Leaving Chile felt strange. I was on a bus from Puerto Varas to Bariloche. It’s not even that far away, as the crow flies. Yet I had the feeling I was closing a chapter. I was ready for a change of scenery, but I almost felt like I was cheating on Chile. Like I was leaving Chile indefinitely. The part I still want to see, the Atacama desert, is relatively small and I won’t be there for too much time. So the majority of my Chile trip is over. I was sad I wouldn’t see all that’s in between and spent more time in this amazing country. At the same time I was beyond excited to arrive in Argentina again. My previous stays were relatively short, but I’ve felt right at home. The drive across the border was insane. We winded through the mountains, with incredible views. Once in Argentina, we were immediately in a touristic area, with national parks and the famous seven lakes route. We drove through the cutest town, seemingly full of log cabins and rustic hotels. Then I arrived in Bariloche.

Bariloche is definitely a city. I expected something smaller. Something cuter. Something more stylish. But it was busy, lots of cars driving around. At first, my hostel seemed a bit run down and I wasn’t sure what to think of it. Just the night before I’d had a conversation with someone who had rats running over the roof. My top bunk bed had a big crack in the ceiling. There were lots of scuff marks on all the walls. The impression was a bit chaotic. I just hoped no rats or other creatures would drop out the ceiling hole. Luckily I got to see another side of Bariloche on my first full day, and later also got to meet some people around the hostel, which made it more pleasant to be there.


After buying the rechargeable Sube bus card, I took a bus to Lloa Lloa. It’s pretty much on the far Western end of the city and there is a municipal reserve. On the bus I saw houses, hotels, restaurants and shops pretty much all along the route. Some buildings were amazing, like fancy country-forest cabins, only bigger. Others were more modern. All of them trying to get as close to the lake as possible, or providing lake views. The views over the lakes and mountains are the appeal of the city. I would get plenty of that in Llao Llao.

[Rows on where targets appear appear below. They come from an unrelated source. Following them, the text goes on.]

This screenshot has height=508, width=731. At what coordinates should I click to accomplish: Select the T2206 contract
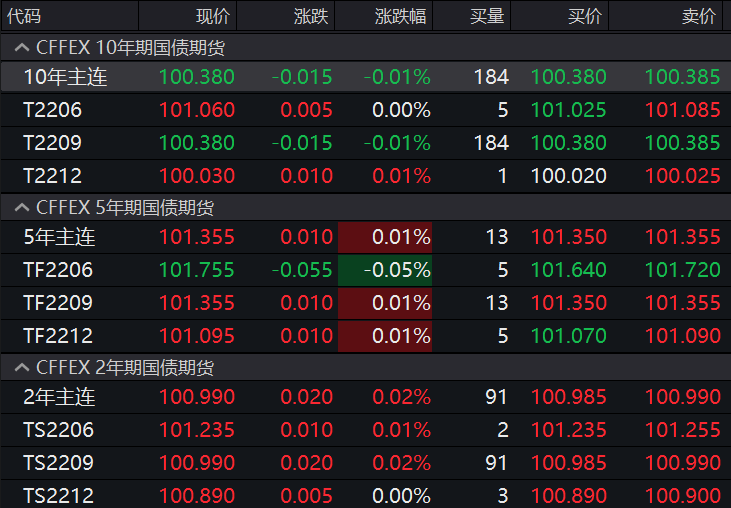point(52,110)
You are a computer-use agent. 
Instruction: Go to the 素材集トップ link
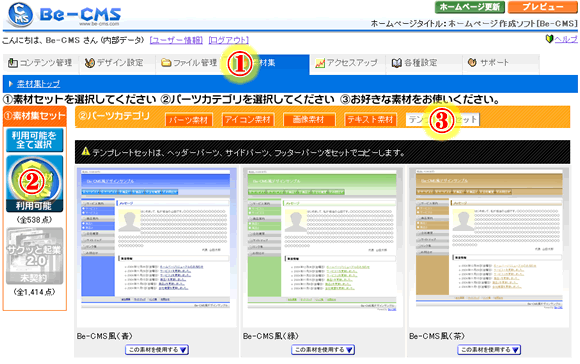38,84
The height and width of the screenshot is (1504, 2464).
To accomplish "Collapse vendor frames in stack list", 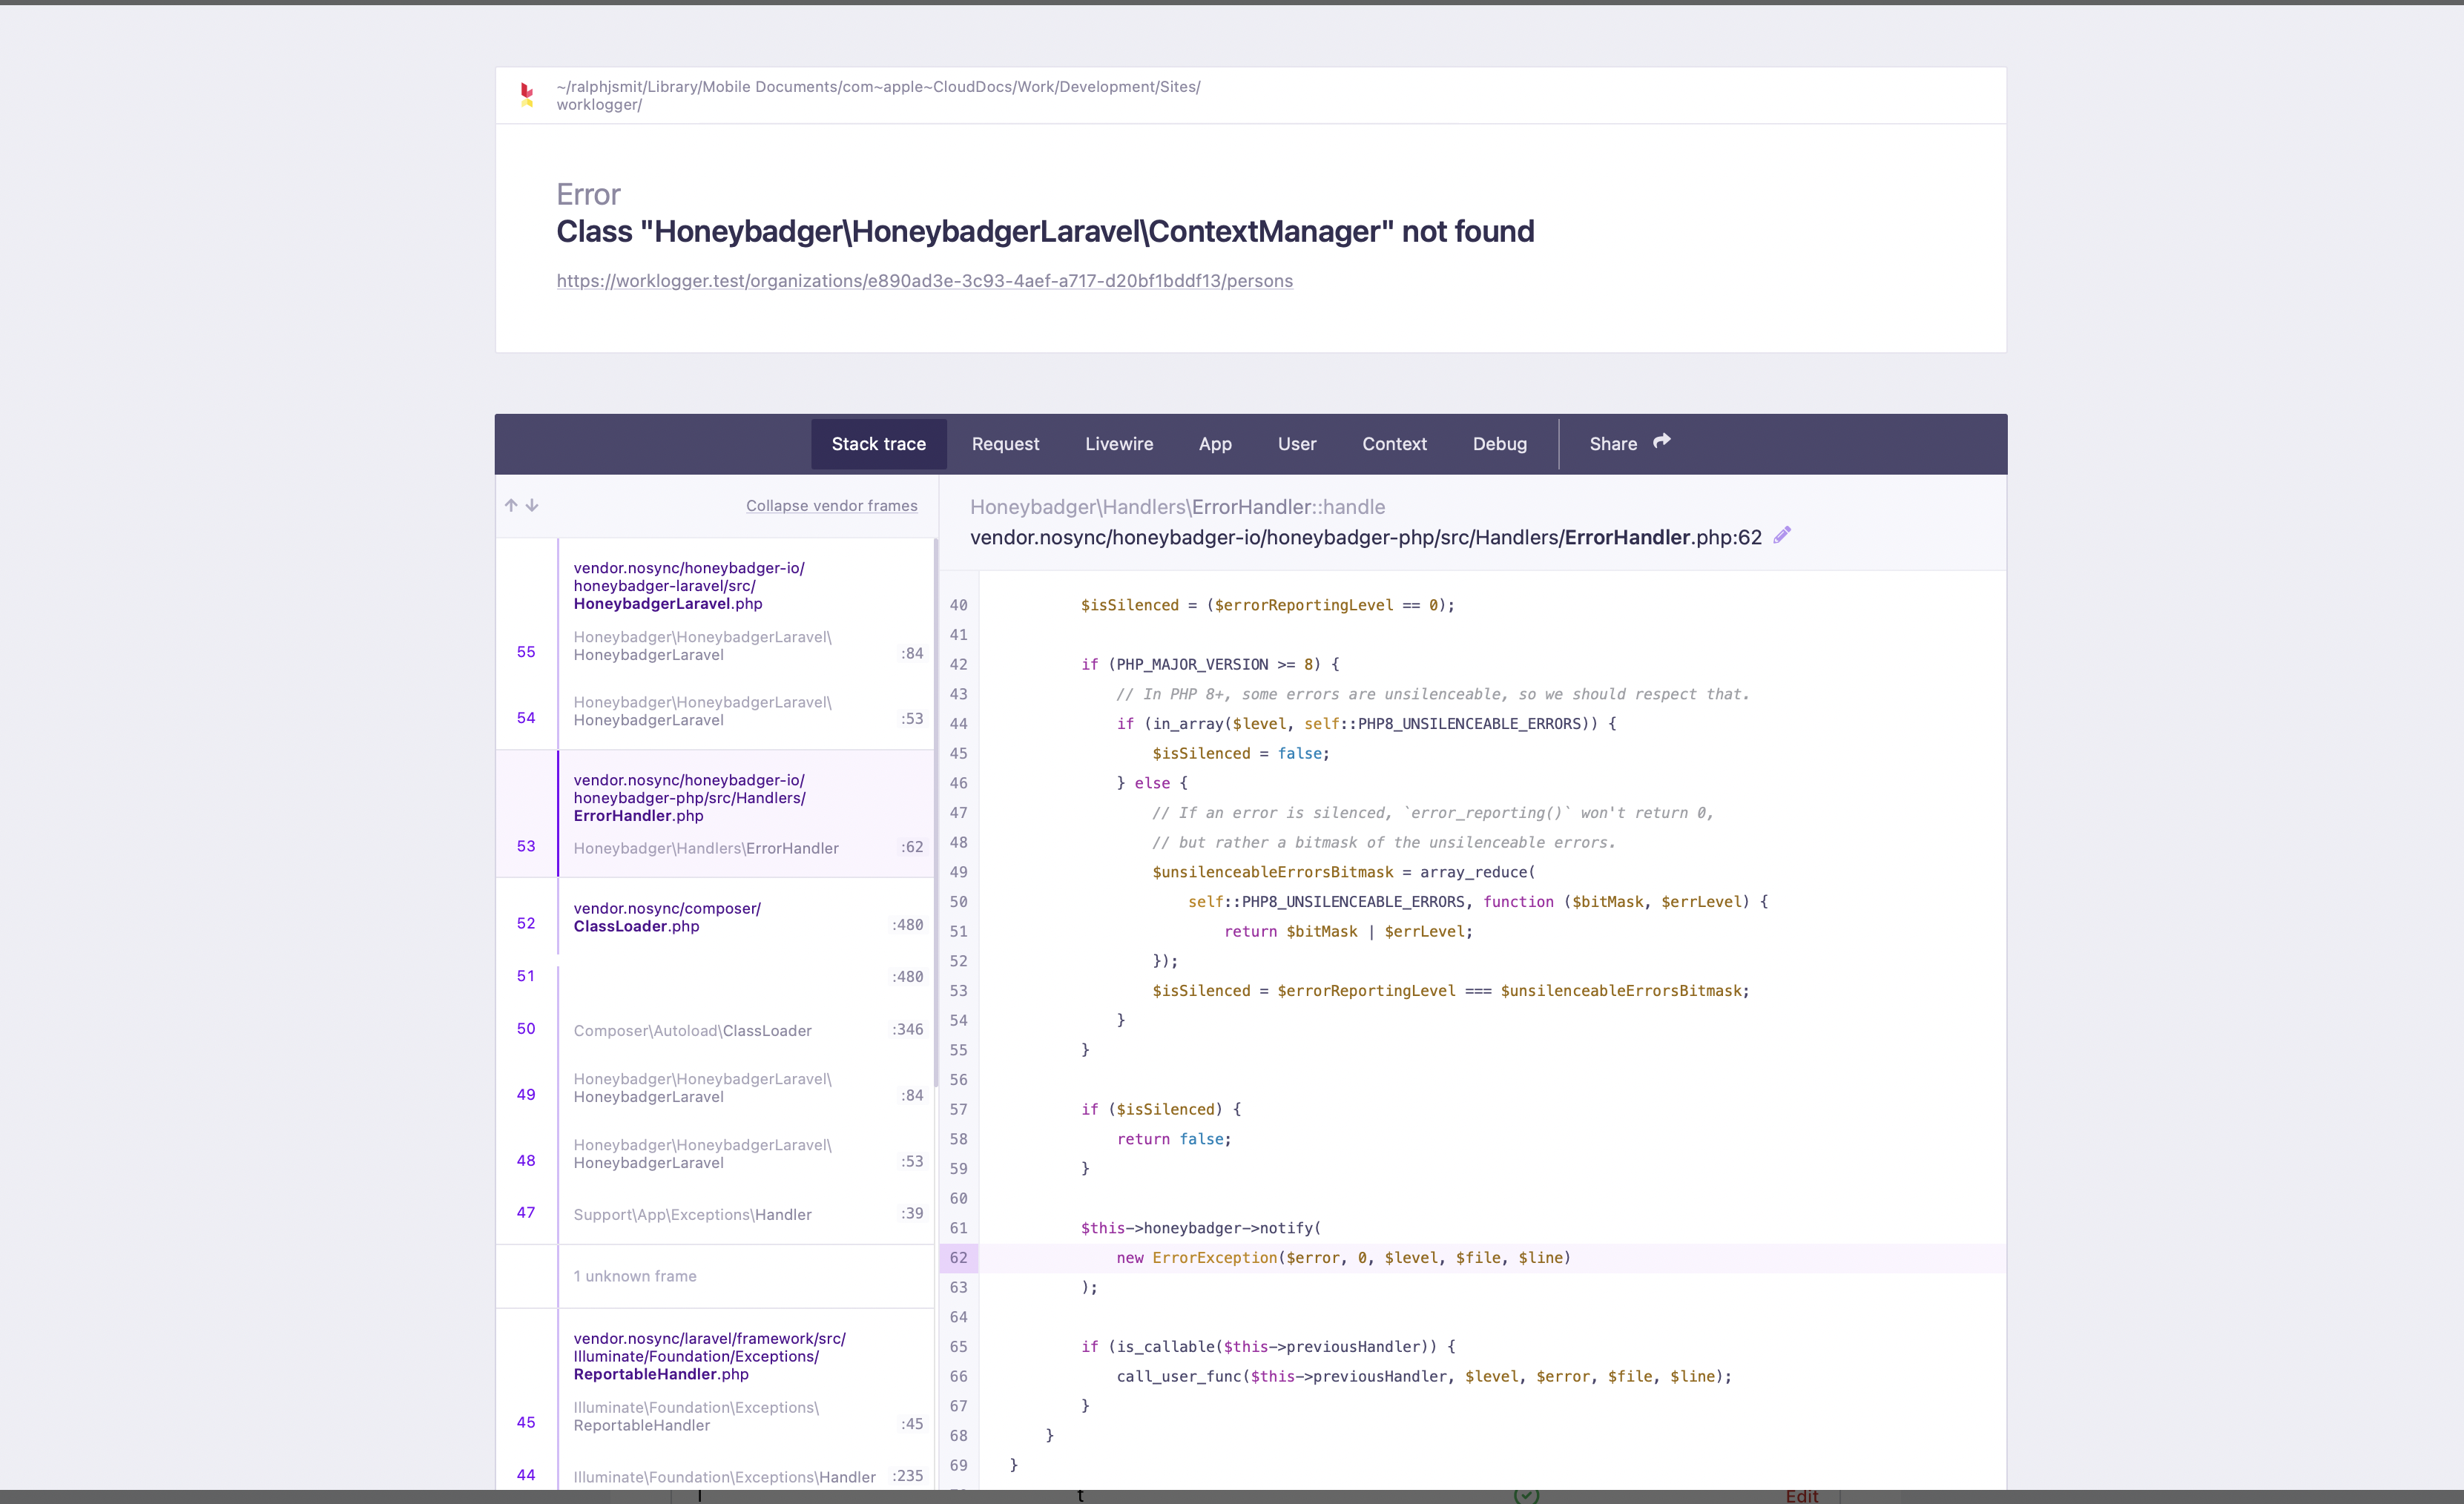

There were several trails that you could link together to make a big loop with two side tracks. A large part was a wide path that gently meandered through the forest. There were signs indicating the different trees. They were tall and some of them had wide trunks. I ended up at beautiful beaches, overlooking big lakes. There were all kinds of people out and about. At one trail a girl asked how much longer it was to a viewpoint. When I told her it was about 10 minutes, she asked me to tell her friends further on that they should come up.


Towards the end there was a beautiful view from the top of cerro Llao Llao. The path revealed some views already, on clearances on the way up, but from the top it was stunning. There were several lakes below, in between the green tree tops. You could admire it from the rocks. Some people tried to have a picnic, but all were deterred by the wasps that would quickly swarm around them. Without food, it was calm though and they didn’t bother you too much. I’d started the day with a headache, dragging my feet. The fresh air, calm environment and just staring out over the landscape helped me relax. Despite being tired I ended up chatting to fellow travelers until midnight. When we went to bed the dorm was still empty. Bariloche is a town for trekking, but also for party. I was so tired though, I didn’t hear a single person return.